(Copyright © 2000 Piero Scaruffi | Legal restrictions - Termini d'uso )
Fodor is widely known as the man who defended: 1. the computational theory
of mind (that the mind if a computer), 2. the theory of modular cognition
(that cognition is structured in modules) and 3. the theory of nativism
(that some knowledge is innate).
In this book he attacks all three views as premature and incomplete.

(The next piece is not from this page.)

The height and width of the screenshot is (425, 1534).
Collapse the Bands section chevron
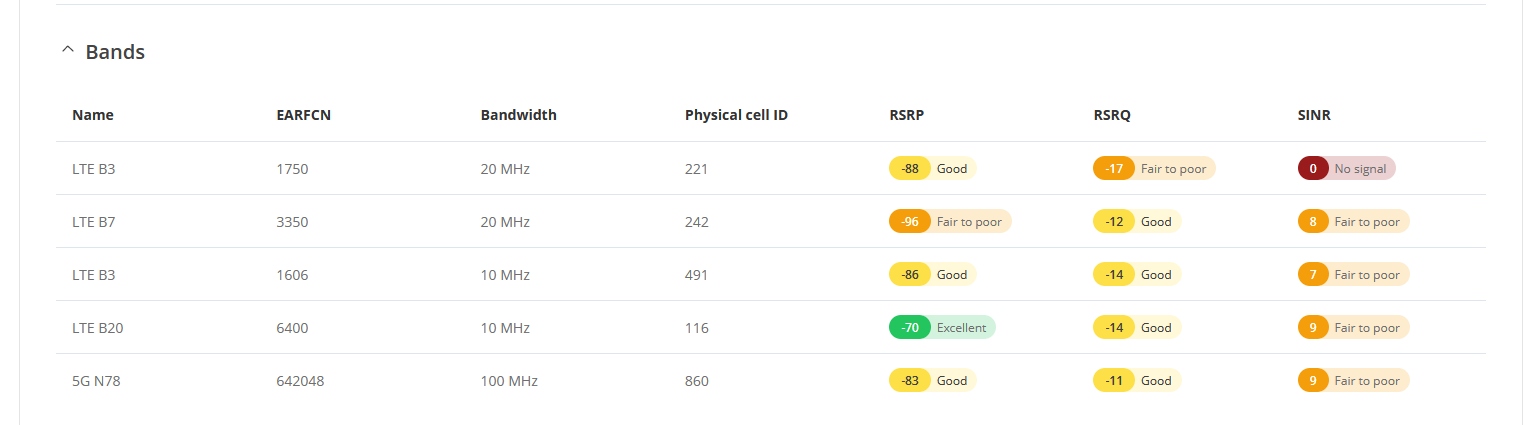(68, 50)
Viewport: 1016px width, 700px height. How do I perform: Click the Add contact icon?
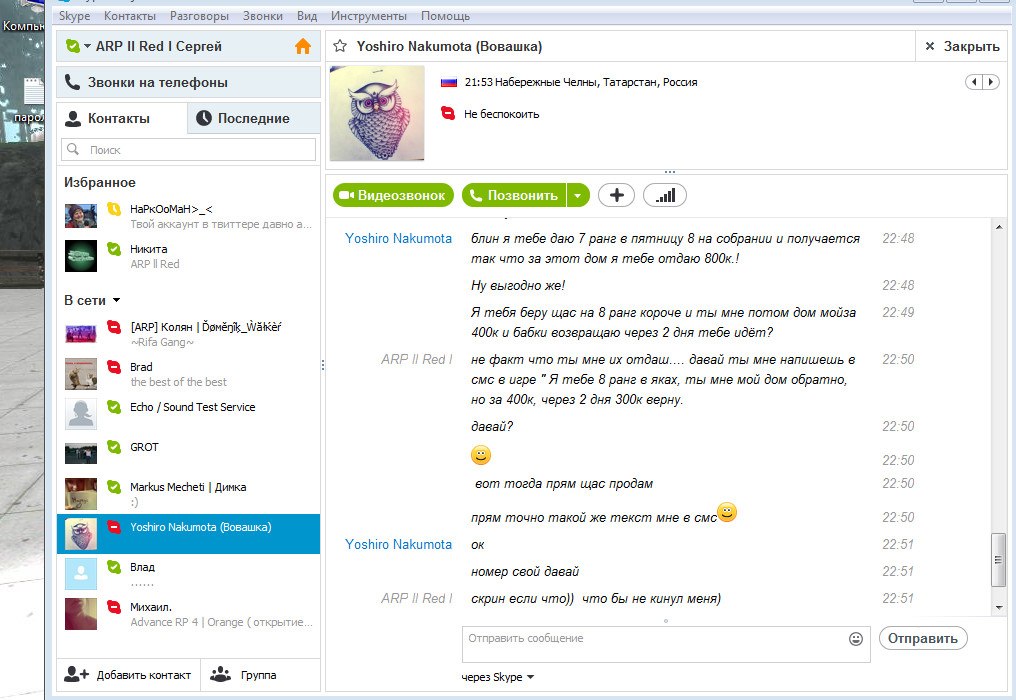click(x=76, y=674)
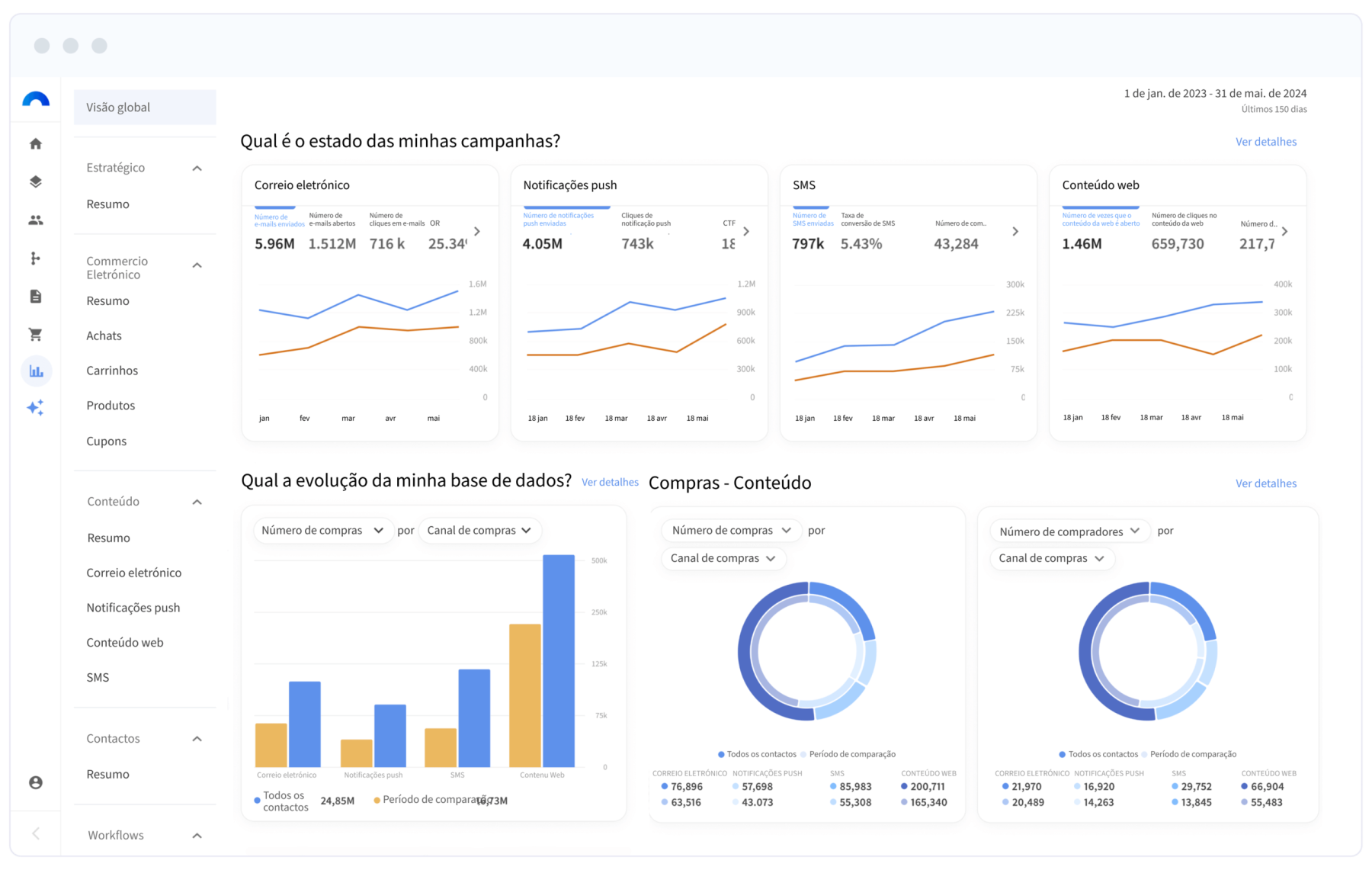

Fodor argues that these three postulates alone cannot "prove" the mind,
In the face of the overwhelming success that those three postulates have
encountered, Fodor first refreshes our minds as to what they stood for
originally: cognitive processes are syntactic. Then he confesses his fear
that this approach cannot model nonlocal reasoning, i.e. common sense and
specifically abduction (he doesn't explain why he is not happy with the
countless Artificial Intelligence systems that have modeled abduction).
At the same time, he shows that even worse drawbacks are incurred by
connectionists (here, again he doesn't really explain what is wrong
with learning common sense via neural network training).
Fodor then devotes a chapter to explaining why he doesn't found convincing that the computational model of cognition can be integrated with a Darwinian model of evolution, in other words that the innate knowledge comes from adaptation. In his opinion it is not plausible and it is founded on a misunderstanding of Chomsky's nativism.
Fodor's book sounds more like an extended review of Pinker's and Plotkin's recent bestsellers than an independent essay on mind. Fodor wrote a reminder that Pinker and Plotkin may have found analogies between philosophy, psychology and biology, but analogies do not make a new science.